柴田愛子 ill Takasima.N   

 今日は子どもの話ではありません。世間のおばさんたちの話です。

 久しぶりに路線バスに乗って出かけました。
 私はバスが大好きです。いちばん前か、いちばん後ろが好きです。いちばん前は景色がよく見えるから、いちばん後ろは一段高くなっていて景色も隣を走る車もよく見えます。さらに、バス中眺められるところが気に入ってるんです。
 この日は、いちばん前に座ってみたら、景色が見えにくいので途中で移動、でもいちばん後ろはふさがっていたので、仕方なく後方窓側に座りました。快適に乗っていったら「やめてよー」という女性の声が響きました。痴漢? と思ったら違いました。70歳近いその女性は、傘の先でクーラーの風が吹いてくるところの向きを変えながら「冷房なんてやめてよねー。寒いじゃない」と言いました。この日は、いい天気で気温が26度くらいあったかもしれません。バスの中はクーラーがついていました。
 運転手さんが「お客さんの要望で、クーラーを止めます」と、アナウンスしました。

 だんだん人が多くなってきて、5、6人立っています。
 だんだん暑くなってきました。汗がでるほどではありませんが、紙であおぎ始めた人もいます。すると「暑いじゃない。
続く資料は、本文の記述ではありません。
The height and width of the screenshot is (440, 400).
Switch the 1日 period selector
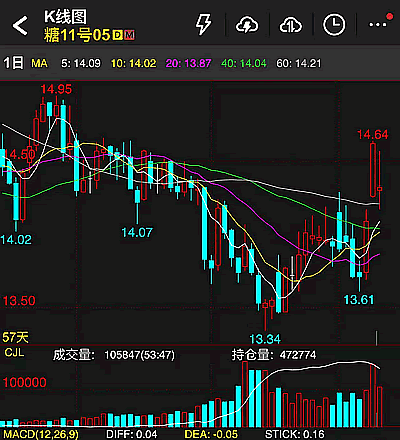coord(13,63)
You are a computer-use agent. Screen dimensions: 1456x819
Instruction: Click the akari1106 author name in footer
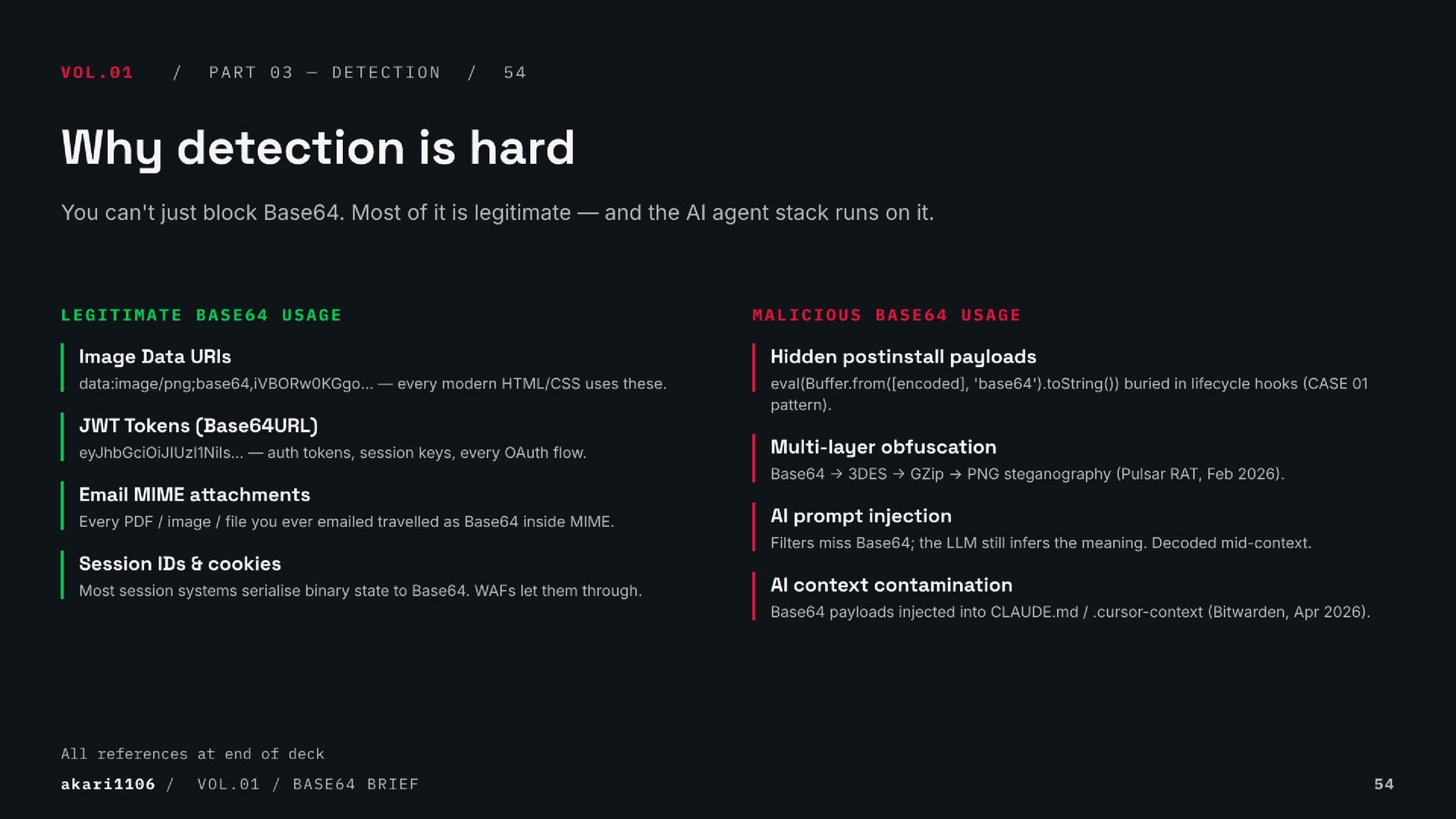point(108,784)
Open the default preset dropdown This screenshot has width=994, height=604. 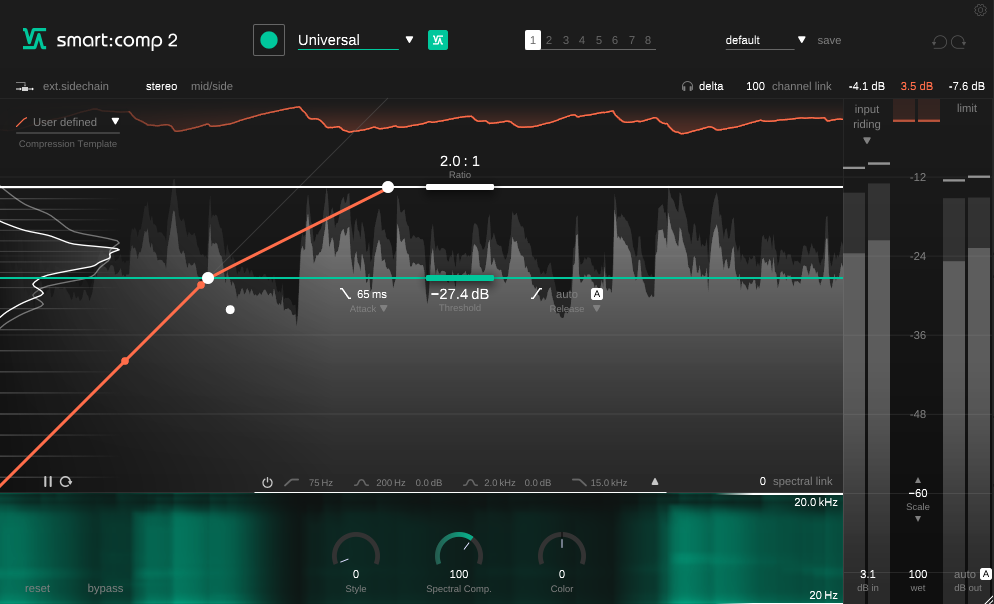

なんで一人のために、みんなが我慢しなくちゃいけないのよ。わがままよ」と、後ろの方に座っている60代くらいの女性が、聞こえるように言いました。「そんな人は、のんなきゃいいじゃない」とまで、言いました。
 私はこのくらいの暑さでは、クーラーはなくてもいい気がしました。まだ、クーラーをつけなければ耐えられない程ではない。その前に、窓を開けるという発想があってもいいと思い、窓を開けました。空気が悪いとか、風がイヤとかあるのかもと思いましたが、開けました。すると、他の人も開け始めました。
 でも、運転手さんのアナウンスが聞こえてきました、「お客様の要望で、クーラーをつけます」と。
 運転手さんは、自分の判断で決めてはいけないんでしょうかね。サービス業なんでしょうかね。大勢の命を乗せて移動してくれている人なのに、なんか、いちばん主役になっている人が決められないなんて、気の毒にも思いました。

 いろいろ考えながら、ふと、窓の外を見ました。
 50代くらいの普通のおばさんが、自転車に乗って歩道を走ってきました。なんと、そこに止めてあるよその人の自転車のかごに、ゴミをごそっと入れてたのです。止まらず走りながら。
 ほんとにいやなものを見てしまったと、気分が悪くなりそうでした。
 だって、変な人じゃなかったのです。普通にちゃんとした人だったのです。

 前に座っているおばさん二人の話が耳に入ってきました。何の話の続きかはわかりませんが「今の若い人は、わがままよね」って。
「まったく、どの人もこの人もわがままだー! おばさんもおじさんも、みんな自分勝手でしょうがないじゃないかー」と、叫びたい一日になりました。